Dans le temps, on a soutenu pour expliquer cette mesure, qu'elle s'insère dans le cadre de la lutte contre la corruption, l'évasion fiscale et l'économie parallèle. Elle devait encourager le contrôle des circuits de distribution et le développement d'un système monétaire plus moderne. Dix ans après, on nous explique ce rétropédalage par le fait que cette mesure a montré ses limites et qu'elle a augmenté les difficultés rencontrées par les petits commerçants et les petits agriculteurs. Au moment où le pouvoir fait de la lutte contre le blanchiment d'argent, la corruption et la spéculation son cheval de bataille et brandit le slogan « pas de retour en arrière », cette mesure vient comme un cheveu dans la soupe. Rappelons que dans les pays occidentaux, présenter un billet de cinquante euros en public est suspect. Cet acte est considéré comme un indice de tentative d'arnaque ou que le porteur de ce billet est trempé dans des activités illicites notamment la prostitution ou le trafic de drogue. Il faut dire que depuis longtemps, toutes les transactions, même les plus anodines, sont faites par carte bancaire, ou plus simplement par téléphone.
Toujours dans le cadre du non retour en arrière, le parti salafiste Ettahrir a organisé cinq jours seulement après l'élection présidentielle une marche et une manifestation sur les marches du théâtre de la ville de Tunis. À sa manière, il a salué cette élection, en appelant au retour du système de califat et en qualifiant d'hérésie et d'apostasie la République et du système démocratique. On croyait que ce parti avait été interdit depuis longtemps. Qu'on nous explique alors pourquoi il manifeste tranquillement. Nous ne sommes pas contre les libertés publiques mais nous sommes pour l'application stricte de la loi sur tous, sans exception. Avant Hizb Ettahrir, le lendemain de l'élection présidentielle, des jeunes ont été molestés pour avoir manifesté au même endroit, pour les mêmes motifs. En plus, pour être clair, honnête et dire la vérité sans fards, nous croyons que la démocratie n'est pas un tigre en papier et qu'elle doit se défendre et combattre ses ennemis qui visent son anéantissement. Hizb Ettahrir fait partie des ennemis de la démocratie dans notre pays, tout comme les partis fascistes et nazis en Europe qui y sont interdits et poursuivis pour défendre la démocratie européenne.

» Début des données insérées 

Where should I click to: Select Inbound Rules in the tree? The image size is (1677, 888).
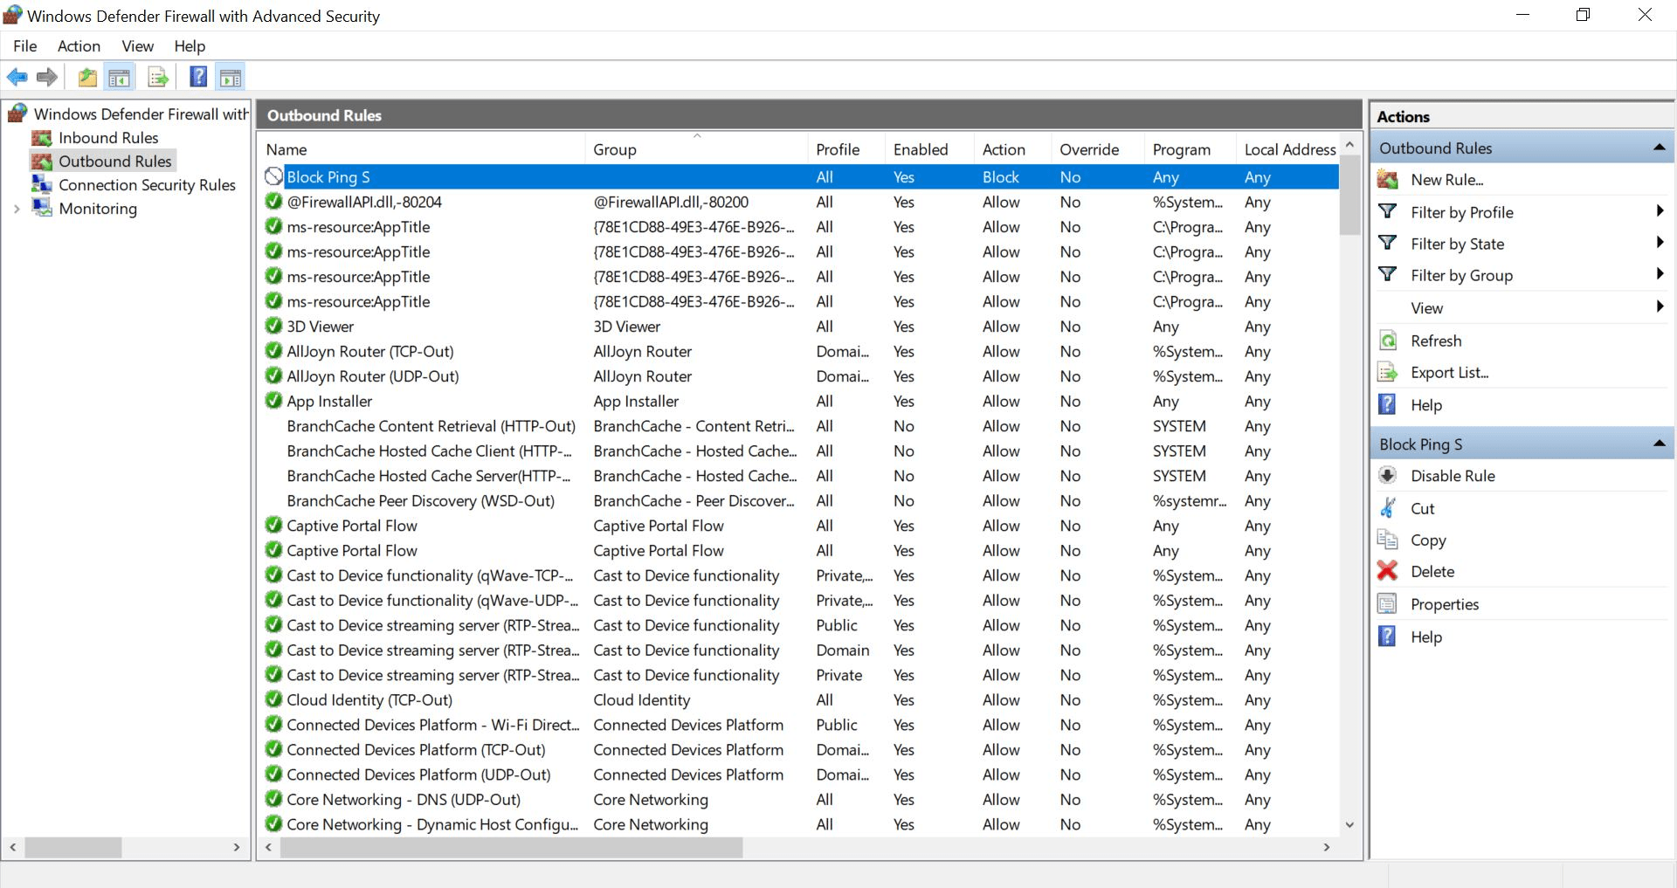(108, 138)
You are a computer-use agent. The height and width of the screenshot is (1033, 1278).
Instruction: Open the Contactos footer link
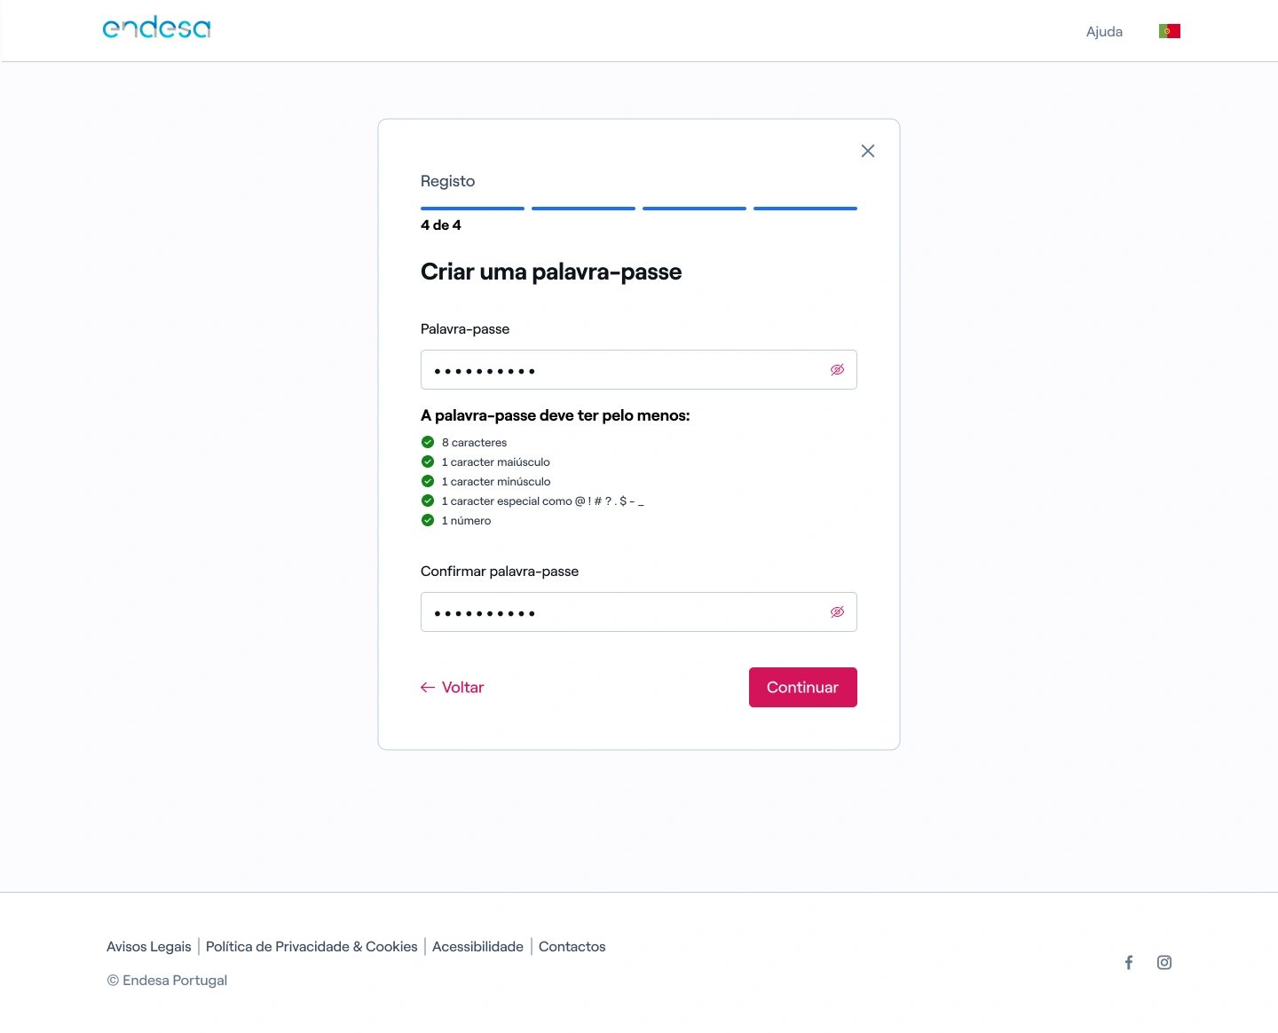pos(572,947)
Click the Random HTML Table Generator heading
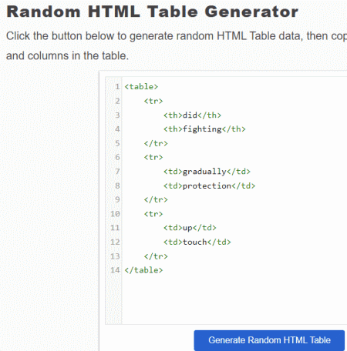This screenshot has height=351, width=347. 152,12
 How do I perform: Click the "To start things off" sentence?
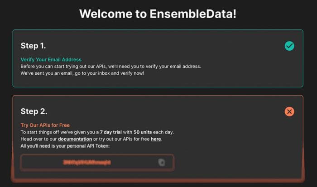point(97,132)
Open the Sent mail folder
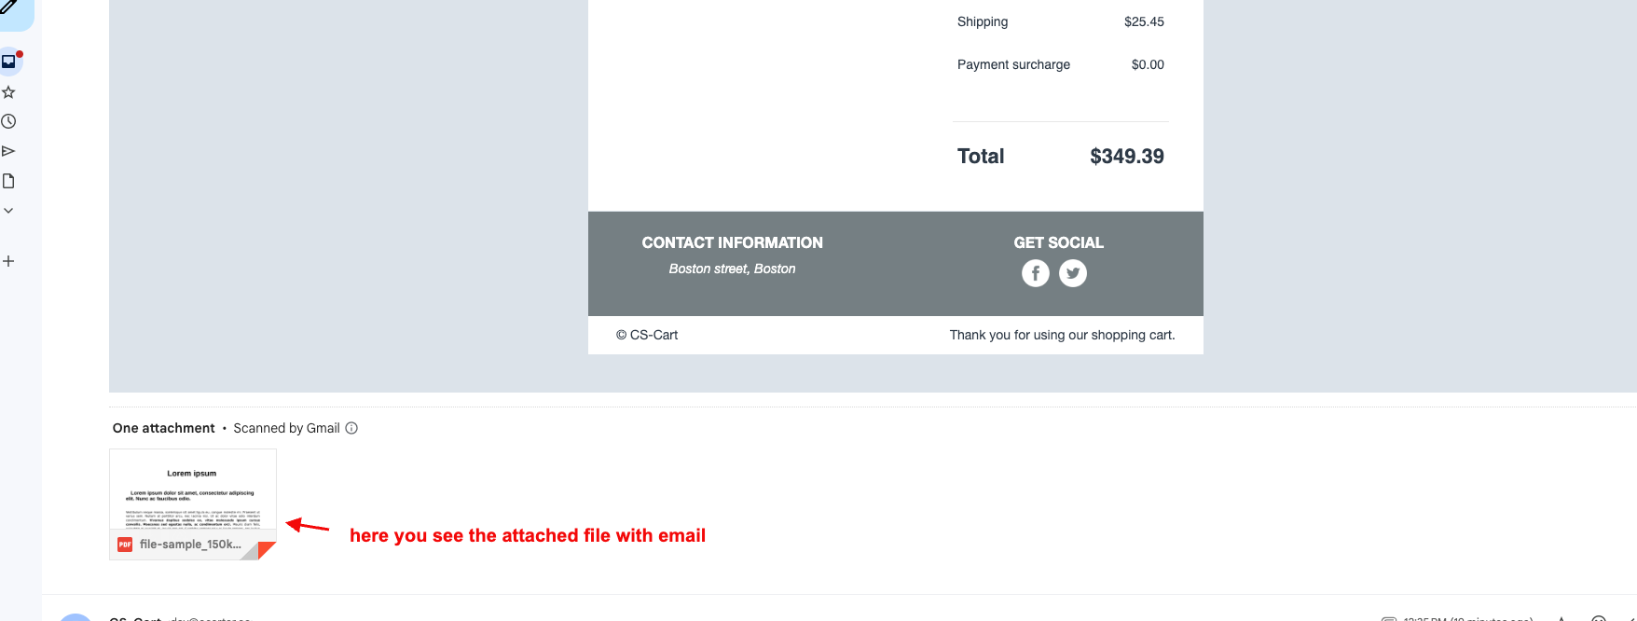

Annoncer qu'il n'y aura pas de retour en arrière est incompatible avec l'existence dans le paysage d'une formation primitive et archaïque comme Hizb Ettahrir. En effet, le modèle qu'il nous propose est un modèle hors d'âge et anachronique. Sur les quatre premiers califes supposés être les modèles à suivre, trois ont été assassinés pour des raisons simplement politiques et de pouvoir. Les anciens « salaf » qu'ils veulent suivre les traces sont, sauf quelques rares exceptions, des gueux, ignorants et sanguinaires. Non, merci, sans façons.